Domaines thérapeutiques

Stress & Burnout

Le stress devient cliniquement significatif lorsque le système cesse de retrouver son état d'équilibre. Vous pouvez vous sentir à la fois suractivé·e et épuisé·e, intellectuellement surchargé·e, physiquement contracté·e, plus réactif·ve que d'habitude, incapable de récupérer correctement même après du repos. Cette page aborde ce schéma plus large : stress chronique, surcharge professionnelle, burnout, hyperactivation liée au PTSD, hyperactivation liée à l'anxiété et difficulté persistante à décompresser.

Image évoquant la surcharge interne et la difficulté à décrocher

Bases scientifiques

Stress chronique, anxiété et suractivation de type burnout

Les données les plus solides concernent les approches visant à stabiliser le système de stress. Dans une méta-analyse portant sur 24 études et 484 participants, le biofeedback HRV a produit une réduction importante du stress et de l'anxiété par rapport au groupe contrôle (g = 0,83) (Goessl et al., 2017). Pour le neurofeedback ISF spécifiquement, une étude chez des adultes anxieux a montré qu'en 10 séances, ce protocole entraînait des changements significatifs des marqueurs autonomiques (conductance cutanée, EMG, VFC et pression artérielle systolique), tandis que le groupe de comparaison ne présentait aucune modification significative (Balt et al., 2020). Comme outil complémentaire, une étude de photobiomodulation transcrânienne de 8 semaines dans le trouble anxieux généralisé a permis de réduire les scores à l'Échelle d'Anxiété de Hamilton, passés de 17,3 à 8,5, avec une grande taille d'effet (d = 1,47) et une amélioration du sommeil (Maiello et al., 2019).

PTSD

Pour le PTSD et l'hyperactivation liée au trauma, le neurofeedback a montré des résultats particulièrement probants. Une méta-analyse de 7 essais PTSD randomisés a rapporté des taux de rémission moyens de 79,3 % dans les groupes neurofeedback contre 24,4 % dans les groupes contrôle (Askovic et al., 2023). Dans un essai randomisé sur le PTSD chronique, seulement 27,3 % des patients répondaient encore aux critères diagnostiques après neurofeedback, contre 68,2 % dans le groupe en attente de traitement (van der Kolk et al., 2016).
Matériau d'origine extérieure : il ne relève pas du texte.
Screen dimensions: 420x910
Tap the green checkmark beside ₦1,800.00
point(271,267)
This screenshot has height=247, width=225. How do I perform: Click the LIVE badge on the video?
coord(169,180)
En pratique, j'utilise le qEEG pour préciser si le schéma dominant ressemble davantage à une suractivation généralisée, à une dysrégulation liée au trauma, à une difficulté à décompresser ou à un stress amplifié par des perturbations du sommeil. Lorsque la récupération semble bloquée par des facteurs biologiques plus larges, j'élargis l'analyse avec une approche de médecine des systèmes, afin que le travail d'entraînement s'inscrive dans un plan global plus cohérent.